Tuesday, November 27, 2007
LIFE IS LIKE A ROLL OF TOILET PAPER
Because the closer you get to the end, the faster it unrolls. How true is that? It seems like just yesterday I made a life-changing decision to have my stomach stapled. But indeed, it was August 1991. I didn't do it for vanity reasons but to improve my health and increase my longevity chances. It wasn't an easy decision, but I figured the benefits outweighed the risks, and I was right...at least for a while.
I lost over 110 pounds and I managed to keep it off or at least maintain for several years. Now, after all this time of eating smaller amounts, bypassing things I used to gorge myself on like pizza, hamburgers, fries, and thick, thick juicy steaks, the weight is coming back. What do I do now when I've undergone the most drastic measure left to someone with a weight problem? Short of becoming an avid exercise buff, which I won't ever be, I'm lost.

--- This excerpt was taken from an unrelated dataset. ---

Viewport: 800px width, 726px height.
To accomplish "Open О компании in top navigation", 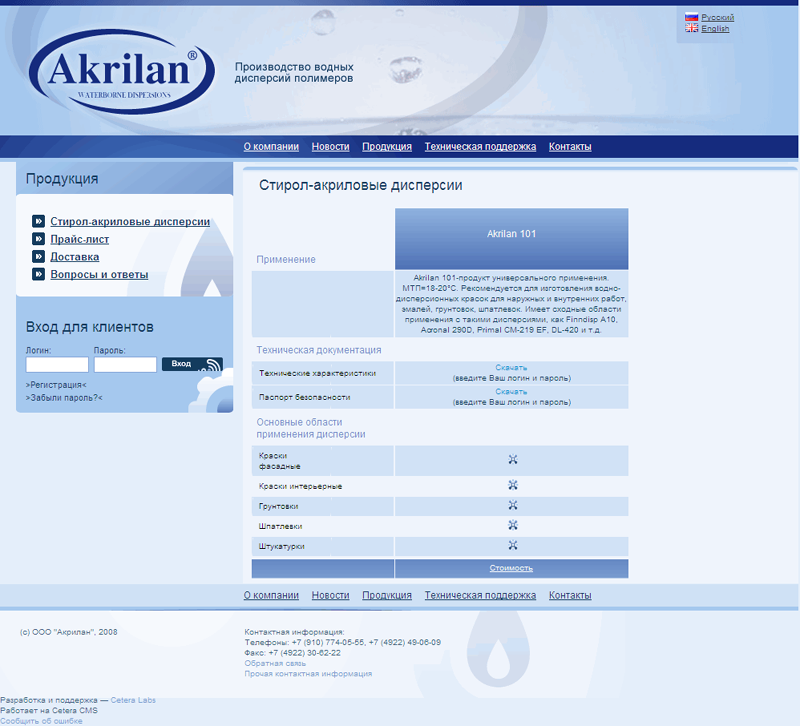I will coord(271,147).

What they don't tell you in those pre-surgical seminars is that after a period of time, your body re-sets its thermostat at a lower caloric intake level, and everything beyond that turns to fat. On me, it applies itself to my legs and butt. :) One of the side-effects I've suffered all these years is vomiting. It comes when I least expect it, and has hampered my ability to be sporadic and free. I'm actually even afraid to eat out because that's when it seems the worse. I'm sure it all has to do with nerves. Anything stressful brings it on, and the stress from my recent disappointment has caused a major flare. Most of the people I know who've had the procedure suffer the same problem.
Why am I sharing such a personal side of myself, you might ask. Because if there are any of you out there considering the surgery, I want you to ask all the right questions. Not just ones that pertain to five years down the line, but far beyond that. The organization that did my surgery is long defunct. Before my surgery, I saw countless albums of success stories, people who went from fat to fabulous. I should have asked to see them ten years later. I doubt they could find many among those models that could still say positive things about the procedure. I'm sure that there are those who managed to stay slim, but unfortunately, I'm not among those ranks.

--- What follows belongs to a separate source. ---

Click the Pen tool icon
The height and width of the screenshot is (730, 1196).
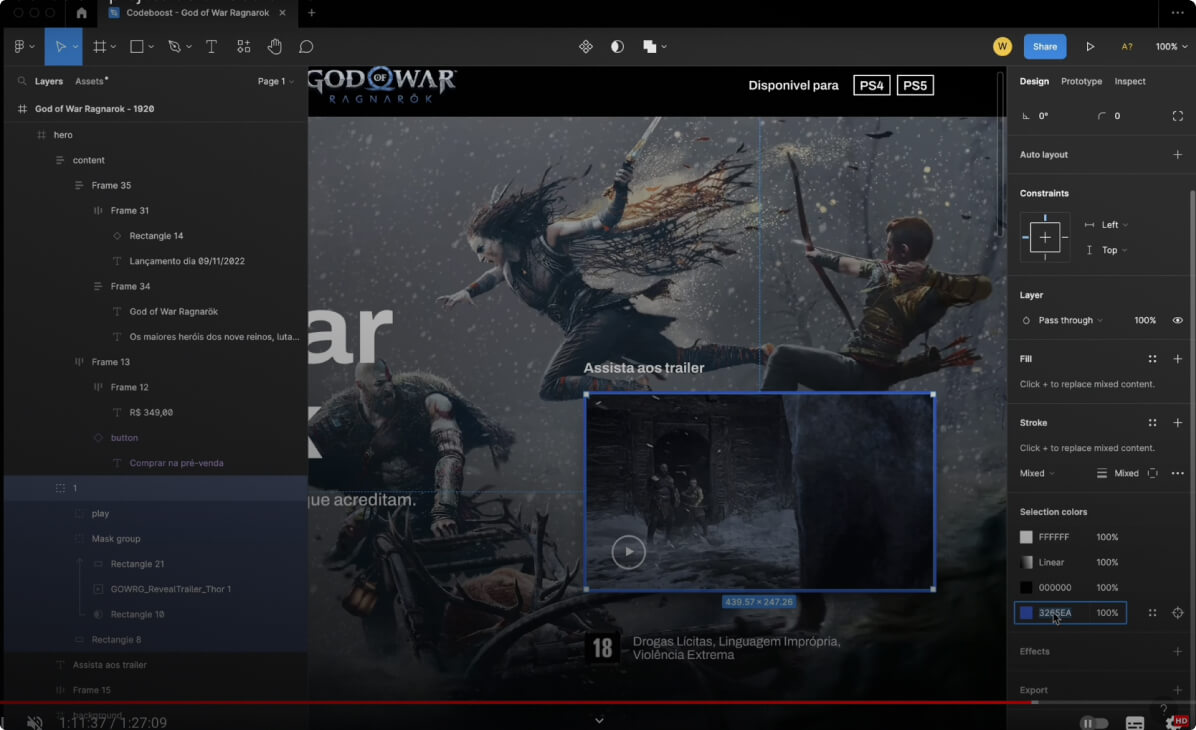click(174, 47)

My surgery was called gastroplasty...not to be confused with the bypass surgery they're doing these days. Buteven that has it's downside. I friend of mine who has battled her weight for years had the gastic bypass done last year. Her problem isn't keeping the weight off, it's keeping it from coming off. She went from over 200 pounds to 108 and just recently got back up to 114. The 'new' stomach banding isn't without its own risks and problems. My brother-in-law had that done, and has lost weight, but he, like me, has to excuse himself from the table and head for the nearest toilet.
I'm not telling you NOT to do what you feel you need to do. Just make sure you ask all the right questions so you don't have unpleasant surprises down the road. Would I have still done it knowing the things I know? I'd like to think so, because I really enjoyed feeling good about myself for a while. But at this stage of my life, I'd have to think long and hard because I'm pretty sick of looking at the inside of the john... or as my husband says...'selling buicks.'
I fully understood going in that it was a tool and not a cure, but now the tool is working against me and I'm not sure where to turn. It's a pretty helpless feeling.